The purpose was to reduce amount of RSV added to the initial formulation to reduce overall formulation costs. The remaining steps were followed according to Protocol 2.

3.9.2. Reduction of Reconstitution Water Volume Post Lyophilization

The purpose was to reduce the reconstitution volume required to prepare concentrate dendrimer-resveratrol formulation. Reconstitution volume was reduced from 1 mL to 0.15, 0.5 and 0.1 mL. The remaining steps were followed according to Protocol 2.

3.9.3. Extraction of Excess Resveratrol from Syringe Filters for Reuse

The overall purpose of this experiment was to extract the remaining uncomplexed RSV from the syringe filters to illustrate that the excess RSV could be recovered and reused in further studies if necessary. The syringe filter(s) were placed into a 250 mL media bottle and soaked in approximately 100 mL of fresh methanol. The filters were swirled well and analyzed by HPLC.

3.10. Formulation Scale-Up

The purpose for this experiment was to scale up the RSV+ dendrimer formulation from 1 mL to 100 mL formulation. Also we aimed to increase the RSV concentration from 1 μg/mL to 10 μg/mL. First RSV (100 mg) was added to a 500 mL media bottle followed by the addition of fresh methanol (50 mL) and stirred well. Next, in a separate 500 mL media bottle, dendrimer (4.18 mL, 5 mg or 0.005% w/v) was added along with Millipore (Billerica, MA, USA) H₂O (45.82 mL) and mixed well. The two solutions were mixed together in the media bottle containing the RSV. The solution was then sonicated for 5 min at sixty 5 s intervals. After sonication, the media bottle was covered with aluminum foil and placed in a 37 °C orbital shaker for 2 h. Upon completion of stirring, the solution was then lyophilized overnight. Post-lyophilization, the formulation was reconstituted using Millipore H₂O (100 mL) and mixed well. The formulation was then sonicated for 5 min in 60 5 s intervals. After sonication, the formulation was placed into the 37 °C orbital shaker for 2 h. Then the formulation was removed from the shaker and filtered using a 13 mm 0.2 μm nylon syringe filter into a fresh 500 mL media bottle. The filtered solution was then analyzed by HPLC.

4. Conclusions

We have demonstrated that the solubility, stability and transdermal permeation of resveratrol can be enhanced by entrapment in the dendrimer architecture. RSV entrapment in dendrimer is due to electrostatic interactions, hydrogen bonding and molecular encapsulation. Entrapment of the resveratrol within the dendrimer helps prevent the resveratrol from being exposed to the solvent and reduces the overall degradation within an aqueous solution [14]. Since the dendrimer-resveratrol complex is an aqueous formulation, it does not need any additional excipients that are typically used within the cosmetic industry. This aqueous formulation can be simply mixed into any formulation and at any stage in the development of a product. Another benefit of the dendrimer-resveratrol complex is that the process is very neat and does not need force or heat, unlike other drug delivery systems [14].

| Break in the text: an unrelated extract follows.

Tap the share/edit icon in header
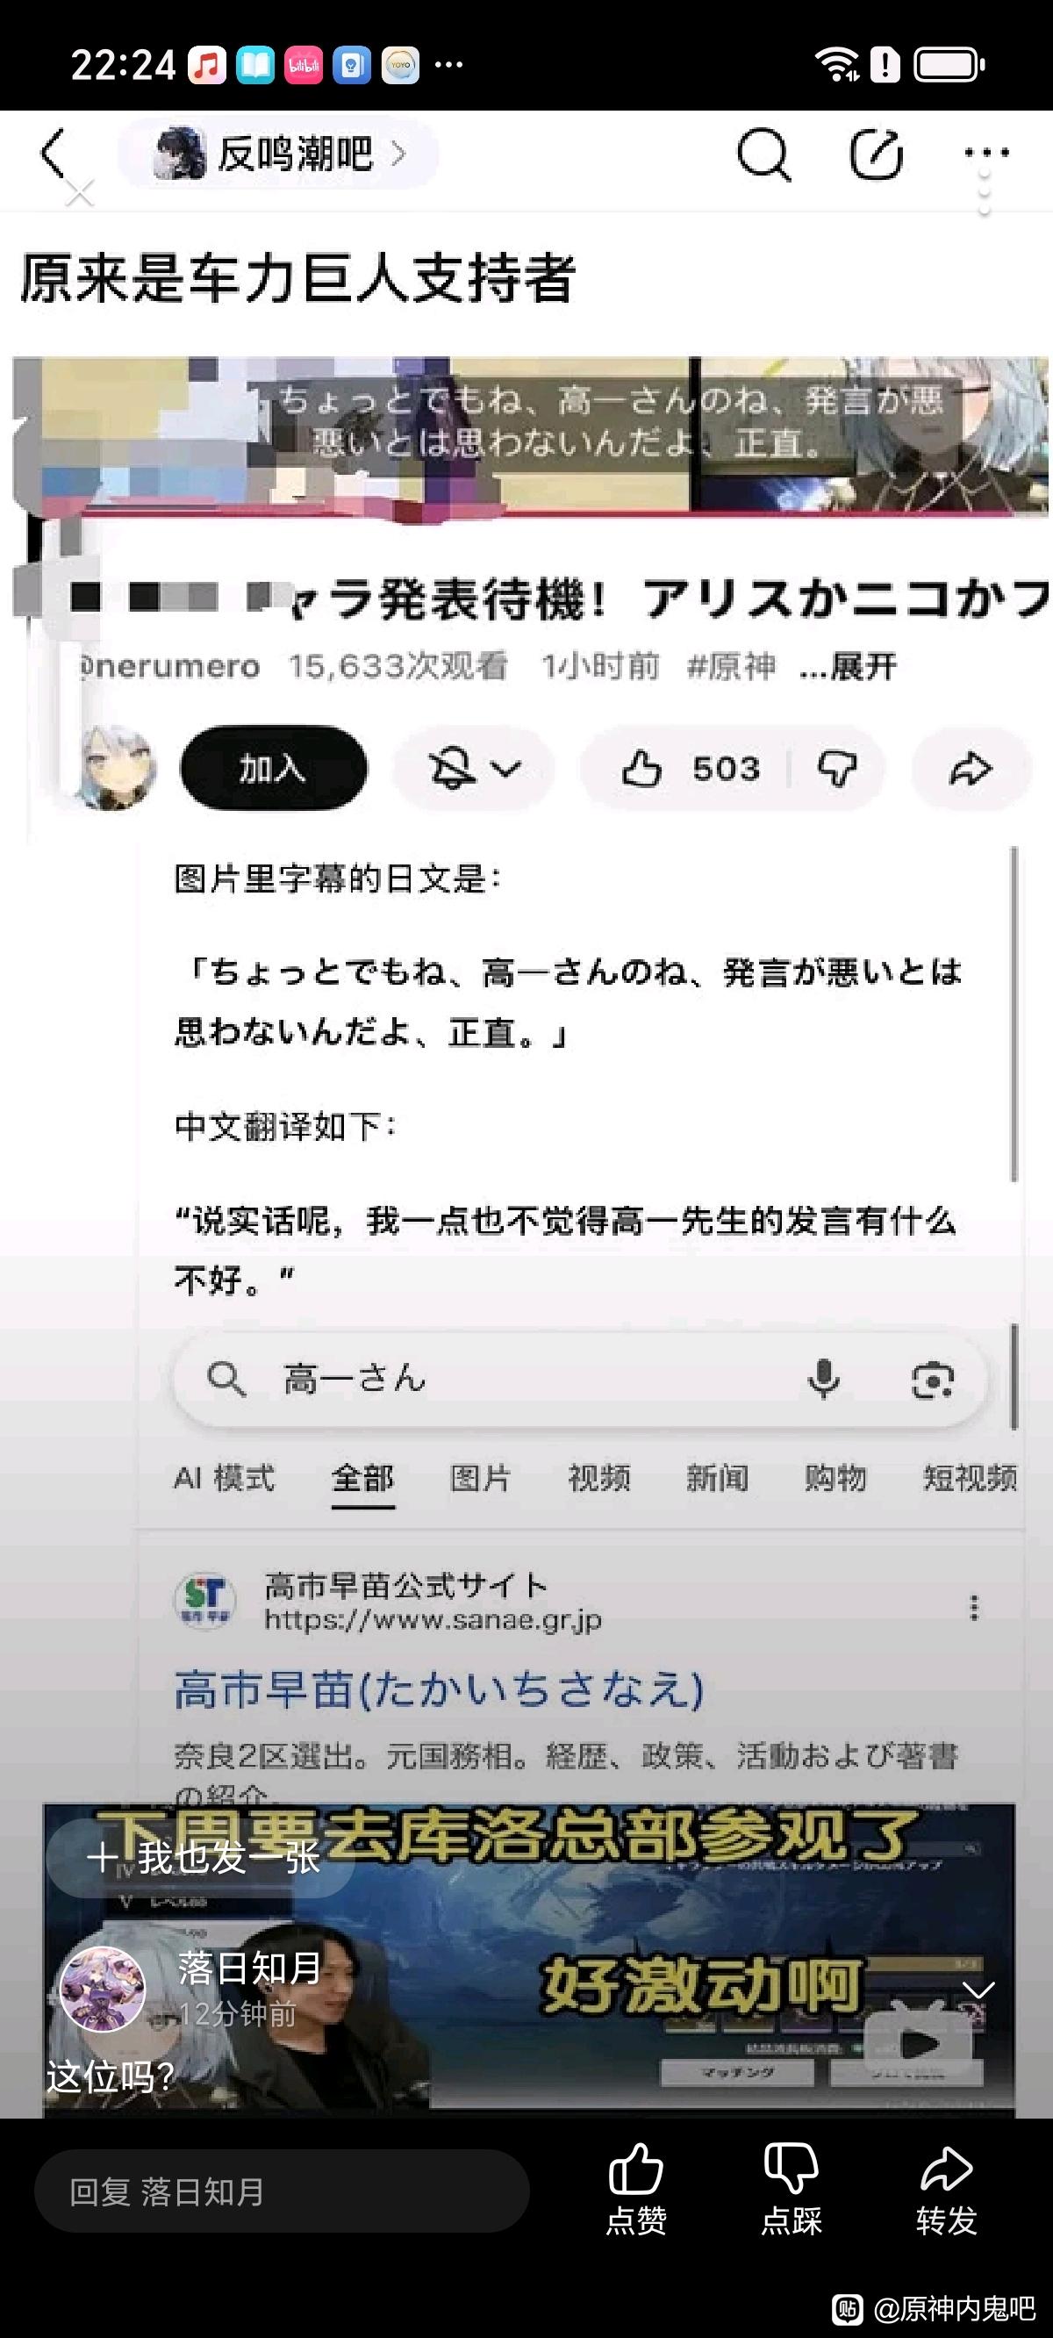This screenshot has width=1053, height=2338. pyautogui.click(x=876, y=153)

We have successfully optimized and scaled up the dendrimer-RSV formulation. Overall the results obtained have produced a finished product that could be placed into a topical anti-aging cream or into other customers’ products for various applications. Additionally, the results obtained have indicated that the concentration of the overall finish product (~50 μg/mL) is roughly five times higher than that of many premium commercial products, which contain 1% resveratrol (~10 μg/mL). The use of the dendrimers with resveratrol also increases the stability of the product, which therefore would help in keeping the product in a useable condition for a customer for a longer period of time. Dendrimer usage also allowed for creating the product that was mainly water-based compared to other products which contain harsh organic solvents that are harmful or toxic to the body. Clinicaltrials.gov showed 117 studies for resveratrol and this indicates a need for an advanced formulation to effectively deliver RSV. We can safely claim to make a water based, stable, ‘green’ nanoformulation of resveratrol with enhanced skin penetration, which is scaled-up and ready to use for the commercial applications. We also envision the use of aqueous dendrimer-RSV complex for intracellular RSV delivery for cell line mechanistic studies.